Because you want to be…

Saturday I had a chance to wander around a book store, something I hadn’t done in a while. While there a book caught my eye, and I had to get it. It summed up the problems with our money so well and at the same time so many other things. “You’re Broke Because You Want to Be…”

I haven’t finished it yet, but so far it is plain unadulterated common sense, stating that wanting to change is not enough to change. You have to get off your butt and take action. You (ahem, *I*) have to make the changes that start you on the road to what you want. My actions speak louder than my words about what I want, and if I say I want something and yet all my actions are working against that, then what do I really want? What do I really expect?

There are so many ways I need to apply this –

You are only ________ because you want to be:

Fat – wanting to be thin isn’t enough, wanting to change my eating habits and exercise won’t make me thin. Stopping junk food and getting off my butt might.

Broke – well that is what the book is about. If I want to get out of debt but don’t save money, then will I ever get out of debt?

Messy – there are so many jobs I ignore, put off, and let gnaw at my subconscious. What could I do about that?

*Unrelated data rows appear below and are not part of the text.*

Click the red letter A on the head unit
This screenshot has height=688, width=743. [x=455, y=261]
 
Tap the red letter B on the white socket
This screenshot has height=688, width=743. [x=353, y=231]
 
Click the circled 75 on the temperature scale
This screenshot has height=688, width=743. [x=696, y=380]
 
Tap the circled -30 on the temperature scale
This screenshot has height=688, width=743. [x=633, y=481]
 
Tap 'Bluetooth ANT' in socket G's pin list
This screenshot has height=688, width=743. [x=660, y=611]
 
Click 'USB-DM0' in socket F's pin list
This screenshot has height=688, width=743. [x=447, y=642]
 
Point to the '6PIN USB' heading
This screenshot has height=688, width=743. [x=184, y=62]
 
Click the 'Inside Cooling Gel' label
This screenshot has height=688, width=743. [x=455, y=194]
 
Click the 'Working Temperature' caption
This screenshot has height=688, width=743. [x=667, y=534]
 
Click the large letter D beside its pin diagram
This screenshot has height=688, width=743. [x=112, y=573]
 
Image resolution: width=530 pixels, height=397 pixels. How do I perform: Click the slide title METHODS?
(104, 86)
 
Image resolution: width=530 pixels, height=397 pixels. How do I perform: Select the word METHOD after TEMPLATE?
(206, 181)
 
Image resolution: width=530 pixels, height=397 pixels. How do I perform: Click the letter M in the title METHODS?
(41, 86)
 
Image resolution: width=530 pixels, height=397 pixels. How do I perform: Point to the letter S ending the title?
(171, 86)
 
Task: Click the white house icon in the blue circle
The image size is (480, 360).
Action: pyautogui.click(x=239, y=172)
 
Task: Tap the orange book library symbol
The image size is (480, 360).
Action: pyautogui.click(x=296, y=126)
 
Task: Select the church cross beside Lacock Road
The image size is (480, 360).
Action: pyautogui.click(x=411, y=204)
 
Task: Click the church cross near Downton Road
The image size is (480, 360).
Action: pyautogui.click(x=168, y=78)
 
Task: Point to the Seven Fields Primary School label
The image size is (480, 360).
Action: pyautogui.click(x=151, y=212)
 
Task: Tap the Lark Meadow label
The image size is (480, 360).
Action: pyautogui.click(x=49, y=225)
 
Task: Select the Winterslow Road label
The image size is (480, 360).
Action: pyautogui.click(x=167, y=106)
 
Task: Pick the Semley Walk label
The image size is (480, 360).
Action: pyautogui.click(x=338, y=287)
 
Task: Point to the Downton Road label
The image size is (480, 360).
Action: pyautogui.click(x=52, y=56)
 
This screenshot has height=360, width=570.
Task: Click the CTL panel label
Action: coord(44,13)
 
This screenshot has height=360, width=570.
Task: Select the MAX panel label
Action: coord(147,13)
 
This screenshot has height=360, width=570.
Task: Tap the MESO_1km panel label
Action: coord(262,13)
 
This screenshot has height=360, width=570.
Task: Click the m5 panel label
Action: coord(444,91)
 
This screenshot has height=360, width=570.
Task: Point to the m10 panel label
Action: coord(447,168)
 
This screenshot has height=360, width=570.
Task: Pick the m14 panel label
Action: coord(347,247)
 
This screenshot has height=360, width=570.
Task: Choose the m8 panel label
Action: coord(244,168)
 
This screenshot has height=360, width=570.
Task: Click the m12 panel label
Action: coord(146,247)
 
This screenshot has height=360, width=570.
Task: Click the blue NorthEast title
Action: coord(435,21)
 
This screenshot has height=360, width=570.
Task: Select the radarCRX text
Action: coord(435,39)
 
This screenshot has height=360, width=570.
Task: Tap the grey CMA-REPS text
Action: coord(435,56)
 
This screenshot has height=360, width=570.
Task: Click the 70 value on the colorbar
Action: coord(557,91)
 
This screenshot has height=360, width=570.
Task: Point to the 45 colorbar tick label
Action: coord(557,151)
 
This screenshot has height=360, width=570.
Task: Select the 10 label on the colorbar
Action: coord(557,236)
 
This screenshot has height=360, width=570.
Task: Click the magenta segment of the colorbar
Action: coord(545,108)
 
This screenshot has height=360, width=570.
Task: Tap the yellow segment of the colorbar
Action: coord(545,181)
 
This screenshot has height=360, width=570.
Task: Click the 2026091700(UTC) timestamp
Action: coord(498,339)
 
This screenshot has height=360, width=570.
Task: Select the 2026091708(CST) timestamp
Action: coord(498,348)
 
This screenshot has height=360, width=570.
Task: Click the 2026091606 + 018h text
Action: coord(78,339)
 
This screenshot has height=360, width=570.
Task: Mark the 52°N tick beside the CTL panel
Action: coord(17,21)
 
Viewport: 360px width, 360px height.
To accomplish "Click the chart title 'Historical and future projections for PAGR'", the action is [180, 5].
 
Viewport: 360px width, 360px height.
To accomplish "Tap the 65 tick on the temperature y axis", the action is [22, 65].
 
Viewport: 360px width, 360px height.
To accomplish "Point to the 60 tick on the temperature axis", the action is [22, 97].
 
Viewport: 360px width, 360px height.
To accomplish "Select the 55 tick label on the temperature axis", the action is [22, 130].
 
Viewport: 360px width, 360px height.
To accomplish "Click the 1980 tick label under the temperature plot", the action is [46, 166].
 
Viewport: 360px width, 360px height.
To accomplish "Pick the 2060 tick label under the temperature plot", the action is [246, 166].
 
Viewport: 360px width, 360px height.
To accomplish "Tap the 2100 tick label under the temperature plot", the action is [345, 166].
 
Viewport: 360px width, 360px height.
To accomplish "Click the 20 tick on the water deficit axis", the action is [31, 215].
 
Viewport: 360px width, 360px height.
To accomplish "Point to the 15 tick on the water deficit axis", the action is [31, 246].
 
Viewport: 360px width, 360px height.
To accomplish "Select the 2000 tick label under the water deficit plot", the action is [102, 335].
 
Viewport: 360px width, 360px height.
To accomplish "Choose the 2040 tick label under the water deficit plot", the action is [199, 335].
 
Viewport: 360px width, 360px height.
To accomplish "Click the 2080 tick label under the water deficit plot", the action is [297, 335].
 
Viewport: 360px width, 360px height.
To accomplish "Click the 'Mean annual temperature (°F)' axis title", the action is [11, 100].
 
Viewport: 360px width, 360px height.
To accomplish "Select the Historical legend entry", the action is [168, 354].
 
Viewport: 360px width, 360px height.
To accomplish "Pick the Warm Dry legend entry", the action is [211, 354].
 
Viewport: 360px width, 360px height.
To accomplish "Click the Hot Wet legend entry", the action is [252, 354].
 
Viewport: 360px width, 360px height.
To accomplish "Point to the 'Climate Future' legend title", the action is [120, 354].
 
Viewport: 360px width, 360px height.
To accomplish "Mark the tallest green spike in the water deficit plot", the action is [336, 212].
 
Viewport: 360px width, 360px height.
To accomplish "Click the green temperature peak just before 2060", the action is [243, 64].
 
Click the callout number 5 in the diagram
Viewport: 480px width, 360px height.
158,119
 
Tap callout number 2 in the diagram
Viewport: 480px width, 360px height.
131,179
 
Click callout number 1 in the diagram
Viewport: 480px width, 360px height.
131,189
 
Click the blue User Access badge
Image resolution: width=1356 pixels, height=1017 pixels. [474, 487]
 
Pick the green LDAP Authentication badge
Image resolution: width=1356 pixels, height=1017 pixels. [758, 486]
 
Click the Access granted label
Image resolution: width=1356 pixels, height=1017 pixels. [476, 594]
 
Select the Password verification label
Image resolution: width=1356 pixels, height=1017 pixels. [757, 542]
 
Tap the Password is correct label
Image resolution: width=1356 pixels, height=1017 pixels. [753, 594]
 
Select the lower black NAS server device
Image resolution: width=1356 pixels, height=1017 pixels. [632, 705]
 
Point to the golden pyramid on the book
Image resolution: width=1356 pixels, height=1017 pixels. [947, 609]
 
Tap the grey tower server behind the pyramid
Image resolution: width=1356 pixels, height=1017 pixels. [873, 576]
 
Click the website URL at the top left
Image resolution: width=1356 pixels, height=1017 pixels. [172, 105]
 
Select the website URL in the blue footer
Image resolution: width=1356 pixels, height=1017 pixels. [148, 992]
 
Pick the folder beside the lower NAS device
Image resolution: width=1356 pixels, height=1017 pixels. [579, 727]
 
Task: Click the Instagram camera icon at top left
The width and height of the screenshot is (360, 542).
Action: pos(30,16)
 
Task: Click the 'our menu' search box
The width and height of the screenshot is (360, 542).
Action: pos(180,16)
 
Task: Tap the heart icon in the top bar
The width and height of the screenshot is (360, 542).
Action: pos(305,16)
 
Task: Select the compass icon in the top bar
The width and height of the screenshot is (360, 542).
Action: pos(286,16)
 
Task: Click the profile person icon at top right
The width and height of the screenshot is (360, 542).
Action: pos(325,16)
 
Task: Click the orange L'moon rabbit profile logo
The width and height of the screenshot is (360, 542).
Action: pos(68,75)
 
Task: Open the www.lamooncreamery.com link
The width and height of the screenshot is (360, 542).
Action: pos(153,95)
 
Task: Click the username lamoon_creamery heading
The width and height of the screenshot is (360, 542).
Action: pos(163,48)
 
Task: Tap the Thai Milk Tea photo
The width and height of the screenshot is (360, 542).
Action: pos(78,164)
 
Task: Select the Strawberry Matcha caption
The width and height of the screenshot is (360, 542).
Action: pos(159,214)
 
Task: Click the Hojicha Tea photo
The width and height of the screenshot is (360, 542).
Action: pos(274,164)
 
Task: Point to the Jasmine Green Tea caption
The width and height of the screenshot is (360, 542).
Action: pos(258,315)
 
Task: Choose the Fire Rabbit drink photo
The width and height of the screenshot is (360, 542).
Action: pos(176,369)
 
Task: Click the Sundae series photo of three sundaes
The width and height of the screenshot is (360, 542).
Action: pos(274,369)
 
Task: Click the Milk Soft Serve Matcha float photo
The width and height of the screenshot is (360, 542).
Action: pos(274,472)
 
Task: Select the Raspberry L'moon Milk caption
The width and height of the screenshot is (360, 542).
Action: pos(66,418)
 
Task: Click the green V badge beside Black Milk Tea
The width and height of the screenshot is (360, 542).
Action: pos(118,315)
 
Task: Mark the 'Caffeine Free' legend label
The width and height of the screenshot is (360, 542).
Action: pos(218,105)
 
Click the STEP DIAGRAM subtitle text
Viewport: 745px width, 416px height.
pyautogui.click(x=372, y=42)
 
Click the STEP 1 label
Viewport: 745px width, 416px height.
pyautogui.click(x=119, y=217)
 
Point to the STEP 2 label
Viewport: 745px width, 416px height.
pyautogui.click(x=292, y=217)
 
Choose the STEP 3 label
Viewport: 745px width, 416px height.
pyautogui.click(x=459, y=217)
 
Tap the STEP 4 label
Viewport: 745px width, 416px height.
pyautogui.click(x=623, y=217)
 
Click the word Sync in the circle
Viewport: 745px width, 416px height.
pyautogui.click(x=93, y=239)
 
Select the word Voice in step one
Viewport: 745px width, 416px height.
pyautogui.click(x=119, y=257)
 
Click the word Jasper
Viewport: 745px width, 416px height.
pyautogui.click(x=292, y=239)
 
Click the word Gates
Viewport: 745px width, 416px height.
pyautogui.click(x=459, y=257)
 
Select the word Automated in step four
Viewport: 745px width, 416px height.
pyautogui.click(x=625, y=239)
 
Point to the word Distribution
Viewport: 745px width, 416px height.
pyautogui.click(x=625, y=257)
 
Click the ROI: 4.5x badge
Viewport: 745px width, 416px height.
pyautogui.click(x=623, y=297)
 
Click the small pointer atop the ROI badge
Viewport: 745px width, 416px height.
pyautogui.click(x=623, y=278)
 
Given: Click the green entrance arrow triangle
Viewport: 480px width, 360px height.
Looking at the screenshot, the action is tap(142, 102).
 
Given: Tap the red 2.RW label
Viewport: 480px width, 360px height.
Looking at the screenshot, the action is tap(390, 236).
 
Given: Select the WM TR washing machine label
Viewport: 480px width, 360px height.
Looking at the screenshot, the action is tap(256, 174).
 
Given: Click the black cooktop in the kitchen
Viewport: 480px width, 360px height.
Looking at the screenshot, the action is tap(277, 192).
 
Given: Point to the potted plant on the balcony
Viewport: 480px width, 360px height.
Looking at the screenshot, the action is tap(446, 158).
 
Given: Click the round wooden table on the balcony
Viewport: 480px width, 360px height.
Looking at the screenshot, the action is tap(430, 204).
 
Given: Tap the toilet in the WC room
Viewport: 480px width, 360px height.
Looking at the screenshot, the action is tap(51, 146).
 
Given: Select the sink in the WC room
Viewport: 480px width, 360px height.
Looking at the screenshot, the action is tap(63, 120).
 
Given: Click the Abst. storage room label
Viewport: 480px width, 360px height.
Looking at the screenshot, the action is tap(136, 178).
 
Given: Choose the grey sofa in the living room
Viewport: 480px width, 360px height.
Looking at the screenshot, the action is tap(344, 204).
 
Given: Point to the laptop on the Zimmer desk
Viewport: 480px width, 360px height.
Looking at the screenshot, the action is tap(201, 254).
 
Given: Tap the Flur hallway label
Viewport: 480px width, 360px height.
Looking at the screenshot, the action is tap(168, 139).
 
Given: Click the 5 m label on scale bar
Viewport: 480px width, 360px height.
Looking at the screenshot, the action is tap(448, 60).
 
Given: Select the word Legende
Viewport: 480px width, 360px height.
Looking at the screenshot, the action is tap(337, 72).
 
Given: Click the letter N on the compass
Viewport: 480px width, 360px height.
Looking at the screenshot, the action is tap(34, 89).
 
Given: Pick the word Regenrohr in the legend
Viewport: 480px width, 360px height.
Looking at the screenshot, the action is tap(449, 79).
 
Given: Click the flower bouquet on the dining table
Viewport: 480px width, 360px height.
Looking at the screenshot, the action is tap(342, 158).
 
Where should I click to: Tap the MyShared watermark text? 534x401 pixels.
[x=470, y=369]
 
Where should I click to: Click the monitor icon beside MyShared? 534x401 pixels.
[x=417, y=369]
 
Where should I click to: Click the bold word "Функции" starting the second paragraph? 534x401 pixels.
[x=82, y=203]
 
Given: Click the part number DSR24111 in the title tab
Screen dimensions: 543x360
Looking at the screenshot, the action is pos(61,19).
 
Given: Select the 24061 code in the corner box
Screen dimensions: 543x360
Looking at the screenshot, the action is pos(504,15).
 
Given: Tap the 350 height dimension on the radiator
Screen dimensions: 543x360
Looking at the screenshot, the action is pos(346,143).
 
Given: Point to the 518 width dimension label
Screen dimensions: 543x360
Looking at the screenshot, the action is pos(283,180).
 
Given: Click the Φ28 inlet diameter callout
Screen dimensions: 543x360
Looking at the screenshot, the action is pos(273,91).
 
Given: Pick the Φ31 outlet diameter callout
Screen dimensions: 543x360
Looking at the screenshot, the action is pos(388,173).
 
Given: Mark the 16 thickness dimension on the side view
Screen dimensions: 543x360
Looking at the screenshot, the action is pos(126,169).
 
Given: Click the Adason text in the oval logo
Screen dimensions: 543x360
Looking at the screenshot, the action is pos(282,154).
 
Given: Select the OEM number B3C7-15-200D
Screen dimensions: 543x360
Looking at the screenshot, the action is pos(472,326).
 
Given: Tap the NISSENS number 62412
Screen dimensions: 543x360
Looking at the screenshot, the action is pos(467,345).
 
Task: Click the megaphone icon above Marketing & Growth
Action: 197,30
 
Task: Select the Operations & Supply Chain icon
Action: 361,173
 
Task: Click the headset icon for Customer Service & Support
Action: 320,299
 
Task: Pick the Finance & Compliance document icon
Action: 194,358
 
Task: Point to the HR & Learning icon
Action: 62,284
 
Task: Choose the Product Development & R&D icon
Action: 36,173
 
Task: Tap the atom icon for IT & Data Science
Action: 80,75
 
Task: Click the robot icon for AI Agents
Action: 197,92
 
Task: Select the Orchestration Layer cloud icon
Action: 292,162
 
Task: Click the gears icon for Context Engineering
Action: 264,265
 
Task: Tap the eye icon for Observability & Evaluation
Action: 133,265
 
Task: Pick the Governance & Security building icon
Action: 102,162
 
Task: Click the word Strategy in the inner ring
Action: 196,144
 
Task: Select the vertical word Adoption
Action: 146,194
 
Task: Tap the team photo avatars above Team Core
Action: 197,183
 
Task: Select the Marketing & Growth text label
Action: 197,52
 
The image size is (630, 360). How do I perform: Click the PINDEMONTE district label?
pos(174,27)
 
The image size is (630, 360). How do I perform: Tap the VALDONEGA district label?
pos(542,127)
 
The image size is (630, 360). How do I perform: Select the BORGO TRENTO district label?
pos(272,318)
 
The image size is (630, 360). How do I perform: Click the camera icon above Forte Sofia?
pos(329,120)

A Yelling Parent – See all of the above, my frustration and lack of peace leads me to take out my feelings on those around me, my children and myself.

A Substandard Wife – see the Yelling Parent part.

Does it sound like I am getting down on myself? Maybe I am a little, but all I want is to be the kind of person that I would look up to. I think I am much closer to that than I was 10 or even five years ago. But that doesn’t mean I should stop working on myself to be a better person. I like me, most of the time anyway. I don’t know if this book was worth what I spent on it in full, but sometimes you just have to see the obvious in print in front of your own nose, at least I did. Hopefully I won’t forget it again too soon.

So here begins the journey (or continues one abandoned or procrastinated in the past) of connecting my actions to what I really want.